Altérant un peu son principe en injectant une dose de confusion familiale évoquant la brillante série allemande Dark, tout en restant abstraite et mystérieuse, Outer Range confirme avec sa seconde saison sa magnifique singularité.
La première saison de Outer Range, il y a 2 ans, avait fait son petit effet : imaginez la première greffe vraiment réussie – après plusieurs tentatives assez consternantes (même si la version cinéma de Westworld n’était pas si mal…) – de la SF sur le western, avec un casting de haut niveau (Josh Brolin, Lili Taylor et Imogen Poots en premier lieu). Et dans une atmosphère de tragédie familiale quasi shakespearienne, magnifiée par une mise en scène pour une fois de niveau cinématographique. On n’y comprenait pas grand chose, et c’était tant mieux : irrationnel et fascinant, Outer Range était une sorte de trou noir lui-même, où disparaissait notre esprit critique, happé par la fascination inhabituelle que générait cette peinture d’une réalité « hors du temps » – celle des éleveurs de bétail contemporains que peu de choses semblaient distinguer de leurs ancêtres cow-boys – qui se révélait peu à peu comme phagocytée, justement, par un flux temporel incontrôlable.

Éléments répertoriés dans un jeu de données
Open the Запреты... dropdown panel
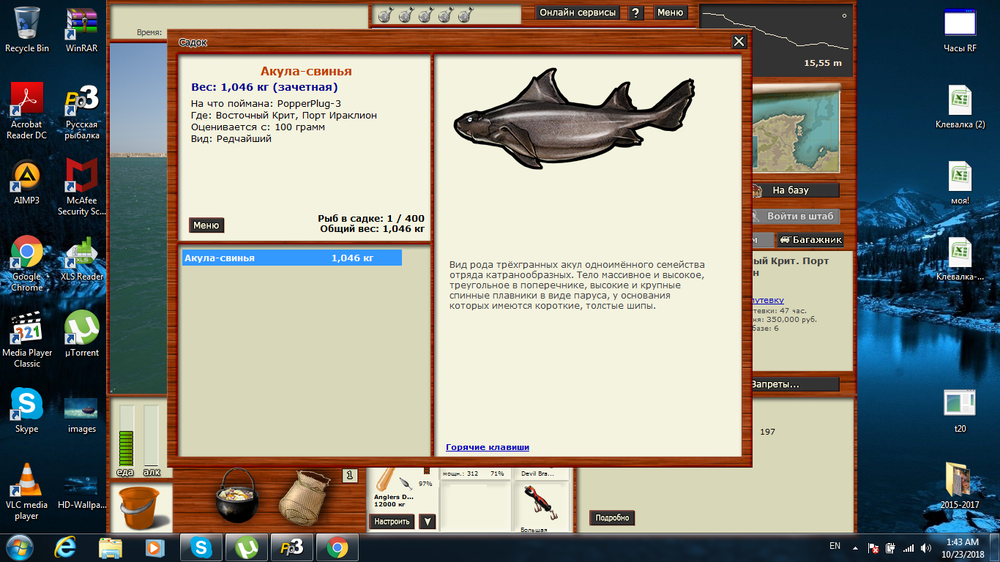The image size is (1000, 562). tap(790, 384)
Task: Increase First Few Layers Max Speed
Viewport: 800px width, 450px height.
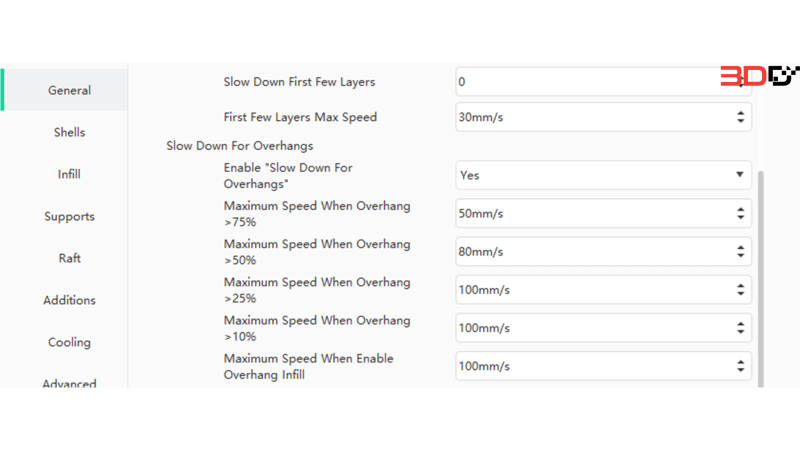Action: pos(740,113)
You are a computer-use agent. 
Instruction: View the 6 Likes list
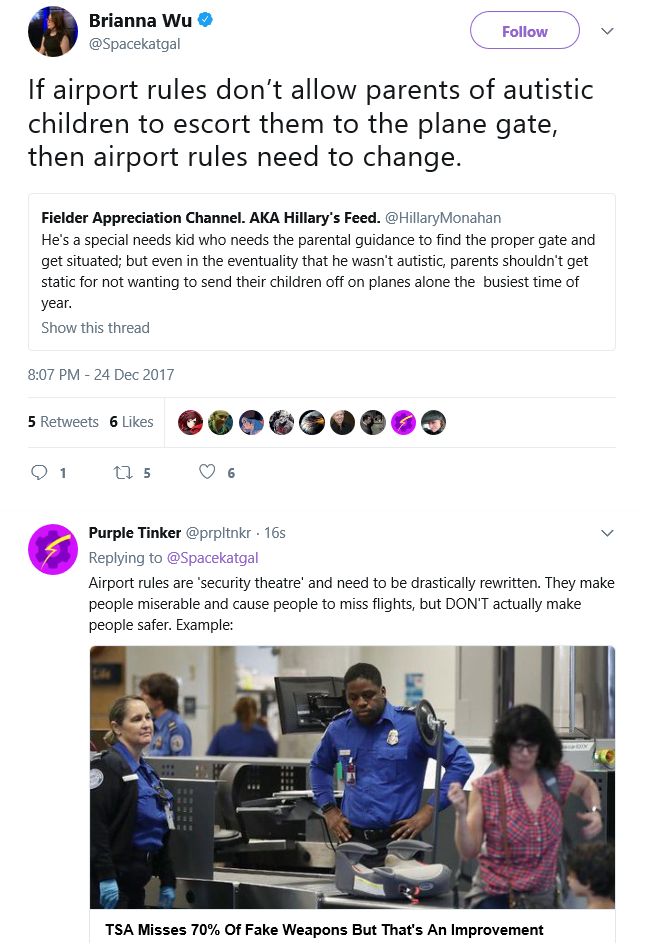(131, 422)
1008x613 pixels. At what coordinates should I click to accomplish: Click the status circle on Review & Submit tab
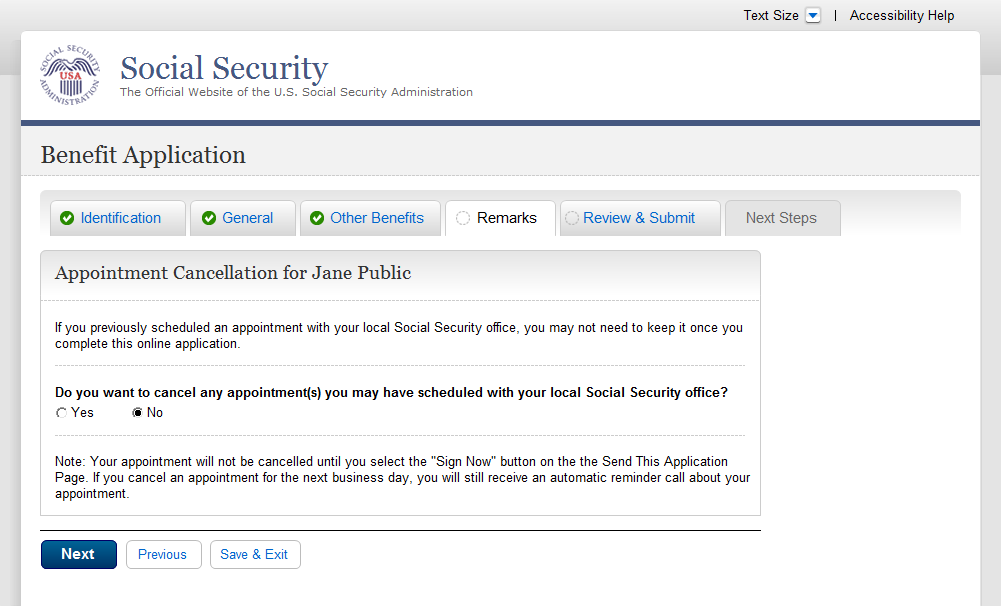pyautogui.click(x=572, y=219)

**Énoncé rédigé 1:** Dans la critique d'Outer Range, à quelle série allemande cette seconde saison est-elle comparée ?
**Énoncé rédigé 2:** Reproduisez le passage de la critique d'Outer Range qui commence aux mots « Altérant un peu » et s'arrête après « sa magnifique singularité. ».
**Énoncé rédigé 3:** Quels acteurs du casting de la première saison la critique d'Outer Range nomme-t-elle ?

**Réponse complète 1:** À la série Dark.

**Réponse complète 2:**
Altérant un peu son principe en injectant une dose de confusion familiale évoquant la brillante série allemande Dark, tout en restant abstraite et mystérieuse, Outer Range confirme avec sa seconde saison sa magnifique singularité.

**Réponse complète 3:**
- Josh Brolin
- Lili Taylor
- Imogen Poots